Buddhist society goes beyond religion, race

By OH ING YEEN, The Star, September 16, 2008

Kuala Lumpur, Malaysia -- DHARMA Master Cheng Yen founded the Taiwan Buddhist Tzu-Chi Found-ation in 1966 with a compassionate vow, said Tan Chee Wei, the administration department head of the foundation’s Kuala Lumpur branch.

<< Medical outreach: Tzu Chi doctors providing dental services to the children of refugees.

“She started an era of bamboo piggy-banks with the support of only 30 housewives who set aside NT50 cents (five sen) of their grocery money each day.
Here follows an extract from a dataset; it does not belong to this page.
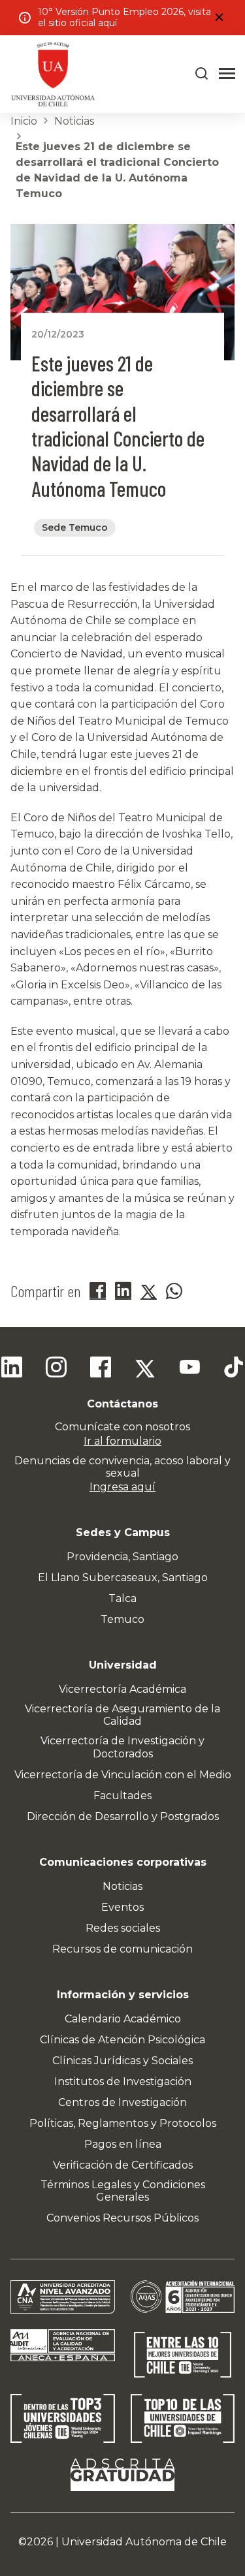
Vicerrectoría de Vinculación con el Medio (122, 1774)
“While many were doubtful that such a small contribution would be able to help, it was with these funds that Master Cheng Yen embarked on her mission of helping the needy,” he said.
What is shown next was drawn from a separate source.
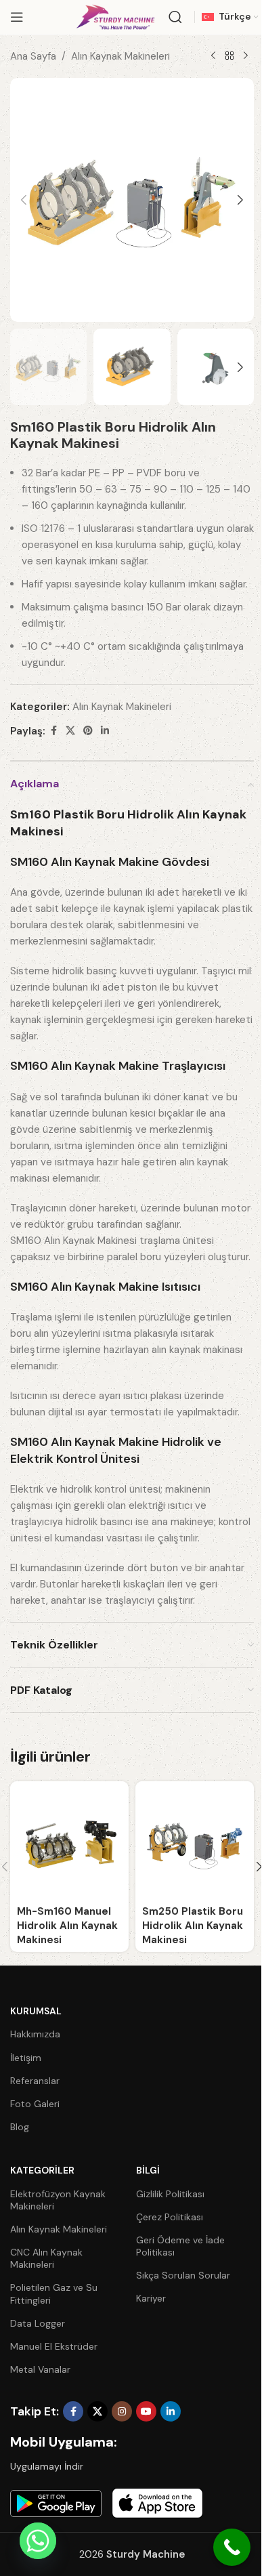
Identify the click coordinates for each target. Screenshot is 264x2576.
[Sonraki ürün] (246, 56)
According to Tan, Tzu Chi was introduced in Malaysia in 1989 and has since seen more than 30 branches opened in the country.
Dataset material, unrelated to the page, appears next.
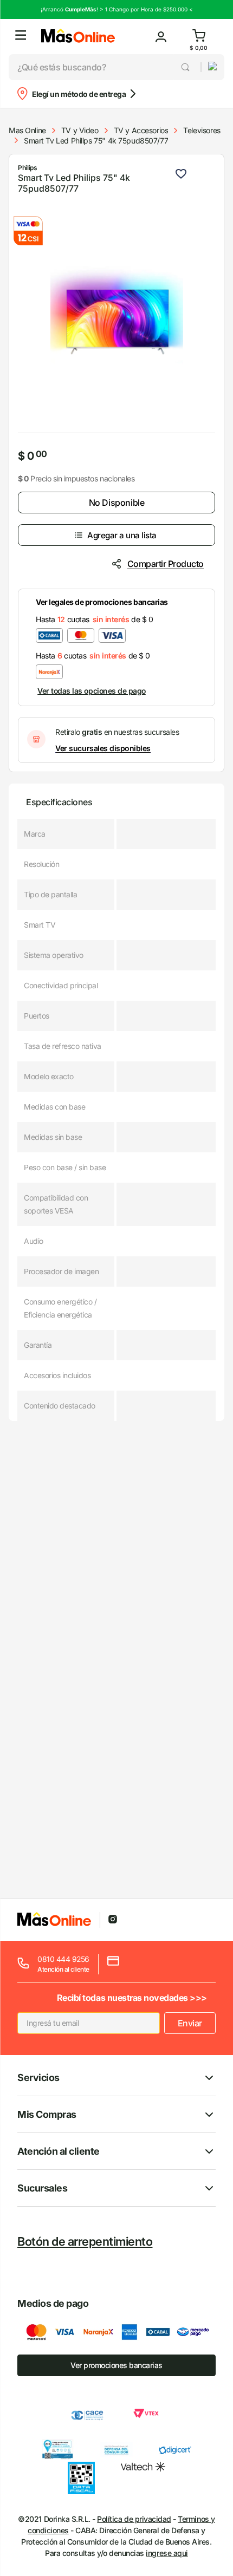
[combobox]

“Although the foundation is of a Buddhist background, we provide assistance to the needy, regardless of race, religion or creed.

“We do not only contribute money but also change mindsets and the impact is greater,” he said.

According to Tan, the foundation promotes the spirit of volunteerism.

“The volunteers not only do their part for society but also grow and learn through the process,” he said.

Tan said volunteers also conducted follow-ups to check on those they had helped to see if they needed further assistance.

The foundation has several missions which focused on charity, medical care, education, culture and environmental protection.


Since 1995, Tzu Chi KL volunteers have conducted monthly visits to the Sungai Buloh Leprosy Settlement.

“While the patients were initially at the receiving end, they have now become givers as they set aside a small amount for charity.

“This gives the patients a sense of self-worth as they feel that they are also able to contribute to society,” Tan said.

When disaster strikes, Tzu Chi volunteers are ready to provide a helping hand. One example is the Johor floods in 2006, where 6,500 volunteers helped out and provided basic necessities such as medicine, food and clothing.

Medical aid

“In the 1970s, Master Cheng Yen conducted mobile clinics but she found that the main reason people suffer is because the breadwinners fall sick. To solve the problem, she decided to set up a hospital.

“Funding was a problem but she managed to set up the first Tzu Chi General Hospital in 1986,” Tan said.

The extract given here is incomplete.